Richard Walker: 37:29
Awesome. All right, so my last question is always one of my favorite ones because we just changed the whole conversation around. So my last question, who has had the biggest impact on your leadership style and how you approach your role today?
Ben Wiener: 37:41
Yeah. So I'll do it a little bit. I'm, you know, I watched a couple of your episodes, so I know you asked that question. I, I would shift it. Of course, there are some people that have had massive impact on me. What I'd like to share with the audience is that, and I dedicated my book to these other people.
I dedicated the book to my unknown mentors like you can learn from anybody, and some of the stuff that's become so impactful to me was stuff that I learned from people that I've never met. Authors. Musicians like you can learn stuff from everyone, and if your antenna are up and you're in learning mode, some of the most important, impactful things that have affected the trajectory of my career were things that I learned from people like, you know, it was cool that I got to connect with Guy Kawasaki, but Kawasaki had an impact on me 15 years ago when I read his stuff, like it changed the way that I presented. So I dedicated the book to these people who they they don't even realize that they touched me because they don't know who I am. But I and I've never met them.

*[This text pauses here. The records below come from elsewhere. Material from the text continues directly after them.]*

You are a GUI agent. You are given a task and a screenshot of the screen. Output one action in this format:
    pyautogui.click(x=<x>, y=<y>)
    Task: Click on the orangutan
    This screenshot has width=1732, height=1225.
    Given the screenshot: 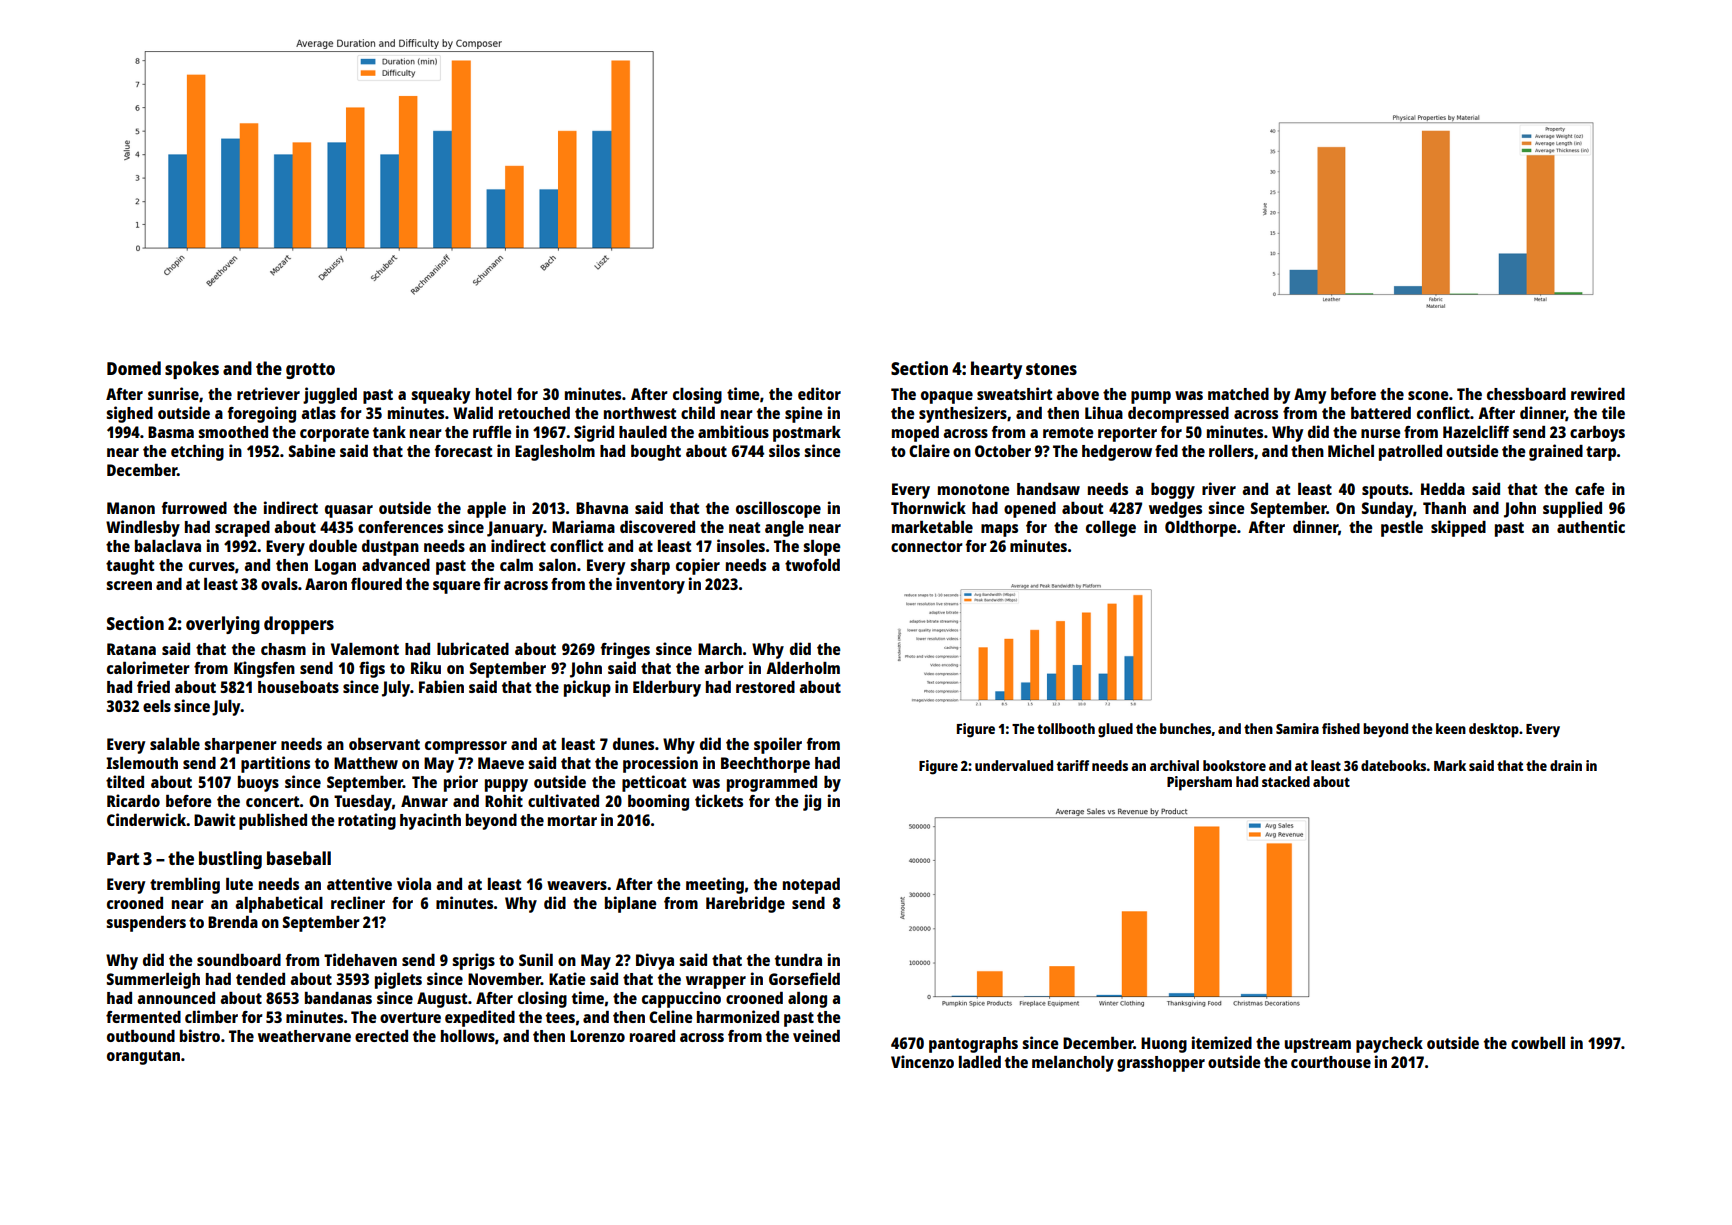 What is the action you would take?
    pyautogui.click(x=143, y=1057)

But I can cite to you, you know, with, with notes like I learned this from this person, this from this person. And they became building blocks for my career. So I think it's less an individual person and more a concept of your mentors can be people that you've never met. And some of your most important mentors can be people that you've never physically interacted with, but taught you something through their writing or through their content that had a big impact on you. And I consider those people my mentors as well.
Richard Walker: 39:10
I love. That answer. I do because I have so many of those myself, and I don't even know who I would name in this this question if I'm asked it because of this, this same thing. And there's so much. All right, I better wrap this up. I would love to keep talking to you.
So I want to give a big thank you to Ben Wiener, managing partner at Jumpspeed Ventures and the author of Fever Pitch for being on this episode of The Customer Wins. Go check out Ben's website at FeverPitchBook.com. And don't forget to check out Quik! at quickforms.com, where we make processing forms easier. I hope you've enjoyed this discussion. We'll click the like button, share this with someone and subscribe to our channels for future episodes of The Customer Wins.
Ben, thank you so much for joining me today.
Ben Wiener: 39:50
Thank you. Thanks for having me. And first of all, I'm grateful to you for I'm grateful to Kyle for introducing us. You mentioned him before, and I'm grateful to you for introducing me to some other people. So let's keep it going and keep keep helping each other.